* [Try it] Here are the records. Write out exactly the lines between the one holding "This screenshot has width=1024, height=607." and the one holding "Task: Expand the Sort By dropdown", inclusive.

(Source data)
※

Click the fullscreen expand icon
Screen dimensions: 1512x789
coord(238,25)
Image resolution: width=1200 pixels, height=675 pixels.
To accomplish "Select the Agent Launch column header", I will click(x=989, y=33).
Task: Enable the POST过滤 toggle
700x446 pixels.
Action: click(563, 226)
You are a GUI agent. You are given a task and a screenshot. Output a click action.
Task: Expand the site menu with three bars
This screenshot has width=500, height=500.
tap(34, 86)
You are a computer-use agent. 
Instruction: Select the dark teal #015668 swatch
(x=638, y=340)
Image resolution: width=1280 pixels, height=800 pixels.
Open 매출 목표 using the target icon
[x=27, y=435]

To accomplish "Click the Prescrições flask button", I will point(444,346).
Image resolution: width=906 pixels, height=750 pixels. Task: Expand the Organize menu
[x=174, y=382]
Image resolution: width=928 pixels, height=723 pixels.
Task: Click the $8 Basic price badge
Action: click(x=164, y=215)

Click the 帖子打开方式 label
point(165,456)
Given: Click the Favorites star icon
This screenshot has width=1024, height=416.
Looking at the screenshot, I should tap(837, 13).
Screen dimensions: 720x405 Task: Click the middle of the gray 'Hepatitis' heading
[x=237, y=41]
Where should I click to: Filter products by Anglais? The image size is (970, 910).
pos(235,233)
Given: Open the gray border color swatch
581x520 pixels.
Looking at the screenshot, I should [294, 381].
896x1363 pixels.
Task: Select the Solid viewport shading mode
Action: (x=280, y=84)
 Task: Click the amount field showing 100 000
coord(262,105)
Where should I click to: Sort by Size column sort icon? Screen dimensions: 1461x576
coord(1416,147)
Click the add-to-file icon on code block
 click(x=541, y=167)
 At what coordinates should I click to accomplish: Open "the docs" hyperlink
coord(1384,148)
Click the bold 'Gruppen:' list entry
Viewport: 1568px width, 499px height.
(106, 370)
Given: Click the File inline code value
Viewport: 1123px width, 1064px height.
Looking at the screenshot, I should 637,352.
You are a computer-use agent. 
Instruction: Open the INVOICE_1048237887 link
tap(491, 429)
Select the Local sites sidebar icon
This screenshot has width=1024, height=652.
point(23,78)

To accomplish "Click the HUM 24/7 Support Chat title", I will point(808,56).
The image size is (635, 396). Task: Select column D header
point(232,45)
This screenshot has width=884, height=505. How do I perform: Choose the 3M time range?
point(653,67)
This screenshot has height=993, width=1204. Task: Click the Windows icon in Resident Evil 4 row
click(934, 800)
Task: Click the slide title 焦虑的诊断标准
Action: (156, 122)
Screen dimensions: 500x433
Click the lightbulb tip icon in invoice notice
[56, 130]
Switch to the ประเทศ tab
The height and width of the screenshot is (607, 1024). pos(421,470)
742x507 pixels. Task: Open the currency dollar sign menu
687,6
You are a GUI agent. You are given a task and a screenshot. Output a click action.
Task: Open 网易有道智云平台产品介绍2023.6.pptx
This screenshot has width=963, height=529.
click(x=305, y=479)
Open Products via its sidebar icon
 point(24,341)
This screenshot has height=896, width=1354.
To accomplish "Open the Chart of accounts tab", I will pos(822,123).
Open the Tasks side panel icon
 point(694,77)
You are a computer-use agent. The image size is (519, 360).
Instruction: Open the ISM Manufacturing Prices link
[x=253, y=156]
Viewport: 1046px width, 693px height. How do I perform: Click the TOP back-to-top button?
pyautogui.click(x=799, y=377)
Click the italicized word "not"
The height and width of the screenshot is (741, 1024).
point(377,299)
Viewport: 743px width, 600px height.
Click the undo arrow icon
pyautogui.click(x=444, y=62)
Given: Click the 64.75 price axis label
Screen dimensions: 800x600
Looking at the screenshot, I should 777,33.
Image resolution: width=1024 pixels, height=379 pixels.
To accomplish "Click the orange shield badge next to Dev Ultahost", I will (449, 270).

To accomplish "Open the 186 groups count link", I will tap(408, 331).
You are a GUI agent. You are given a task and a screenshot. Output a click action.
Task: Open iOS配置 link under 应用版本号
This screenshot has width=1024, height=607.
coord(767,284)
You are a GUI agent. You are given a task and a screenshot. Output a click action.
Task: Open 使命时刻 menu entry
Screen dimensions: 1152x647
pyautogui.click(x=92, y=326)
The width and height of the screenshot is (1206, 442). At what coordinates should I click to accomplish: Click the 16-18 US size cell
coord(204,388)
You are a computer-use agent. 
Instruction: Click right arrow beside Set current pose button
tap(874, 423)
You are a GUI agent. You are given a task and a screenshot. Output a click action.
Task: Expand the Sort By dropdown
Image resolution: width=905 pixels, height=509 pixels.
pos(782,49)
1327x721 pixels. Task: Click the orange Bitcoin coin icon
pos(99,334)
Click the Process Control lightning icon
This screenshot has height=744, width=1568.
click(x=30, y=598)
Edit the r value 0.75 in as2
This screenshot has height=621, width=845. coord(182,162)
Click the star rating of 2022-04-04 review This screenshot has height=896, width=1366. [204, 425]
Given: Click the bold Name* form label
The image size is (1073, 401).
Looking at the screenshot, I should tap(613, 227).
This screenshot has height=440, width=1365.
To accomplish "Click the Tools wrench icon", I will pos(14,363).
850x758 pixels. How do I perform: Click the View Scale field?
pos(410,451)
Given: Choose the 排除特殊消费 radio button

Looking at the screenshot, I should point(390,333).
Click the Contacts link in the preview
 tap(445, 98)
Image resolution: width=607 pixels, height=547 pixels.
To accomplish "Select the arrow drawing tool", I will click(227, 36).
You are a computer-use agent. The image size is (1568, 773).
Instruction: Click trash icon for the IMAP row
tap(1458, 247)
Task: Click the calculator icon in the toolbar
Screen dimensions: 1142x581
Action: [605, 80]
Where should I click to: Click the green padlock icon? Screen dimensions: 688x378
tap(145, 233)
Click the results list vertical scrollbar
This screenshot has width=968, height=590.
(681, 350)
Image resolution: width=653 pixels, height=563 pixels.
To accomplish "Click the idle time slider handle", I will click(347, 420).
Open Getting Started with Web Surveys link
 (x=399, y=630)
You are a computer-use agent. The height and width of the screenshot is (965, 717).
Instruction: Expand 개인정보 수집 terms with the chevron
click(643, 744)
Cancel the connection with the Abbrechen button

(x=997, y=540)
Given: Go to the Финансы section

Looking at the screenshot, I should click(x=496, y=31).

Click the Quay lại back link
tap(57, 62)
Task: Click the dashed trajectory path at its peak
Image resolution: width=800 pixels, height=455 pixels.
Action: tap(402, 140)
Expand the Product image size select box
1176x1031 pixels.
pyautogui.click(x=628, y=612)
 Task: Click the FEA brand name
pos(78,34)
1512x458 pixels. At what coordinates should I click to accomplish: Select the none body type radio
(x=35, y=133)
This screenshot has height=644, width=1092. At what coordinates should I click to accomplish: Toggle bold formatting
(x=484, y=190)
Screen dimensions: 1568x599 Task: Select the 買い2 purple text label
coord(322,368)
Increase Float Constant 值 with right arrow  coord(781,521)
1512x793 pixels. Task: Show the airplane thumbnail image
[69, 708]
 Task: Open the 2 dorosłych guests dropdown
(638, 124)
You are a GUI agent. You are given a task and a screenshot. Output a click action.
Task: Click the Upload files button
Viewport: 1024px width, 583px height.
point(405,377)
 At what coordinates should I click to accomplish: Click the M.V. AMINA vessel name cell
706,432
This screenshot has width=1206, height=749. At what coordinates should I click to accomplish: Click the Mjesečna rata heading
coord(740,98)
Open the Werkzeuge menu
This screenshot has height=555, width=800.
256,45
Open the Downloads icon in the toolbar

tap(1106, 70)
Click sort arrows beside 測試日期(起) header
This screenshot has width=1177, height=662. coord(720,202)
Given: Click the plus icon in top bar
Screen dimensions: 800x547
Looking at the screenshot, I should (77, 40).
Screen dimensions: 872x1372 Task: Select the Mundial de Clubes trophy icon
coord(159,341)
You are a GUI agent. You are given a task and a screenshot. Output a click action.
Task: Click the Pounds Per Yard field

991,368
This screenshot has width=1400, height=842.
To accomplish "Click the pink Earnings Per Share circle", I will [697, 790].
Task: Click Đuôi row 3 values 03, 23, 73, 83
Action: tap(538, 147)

※

* [Exercise answer]
This screenshot has width=1024, height=607.
coord(767,284)
You are a GUI agent. You are given a task and a screenshot. Output a click action.
Task: Open 使命时刻 menu entry
Screen dimensions: 1152x647
pyautogui.click(x=92, y=326)
The width and height of the screenshot is (1206, 442). At what coordinates should I click to accomplish: Click the 16-18 US size cell
coord(204,388)
You are a computer-use agent. 
Instruction: Click right arrow beside Set current pose button
tap(874, 423)
You are a GUI agent. You are given a task and a screenshot. Output a click action.
Task: Expand the Sort By dropdown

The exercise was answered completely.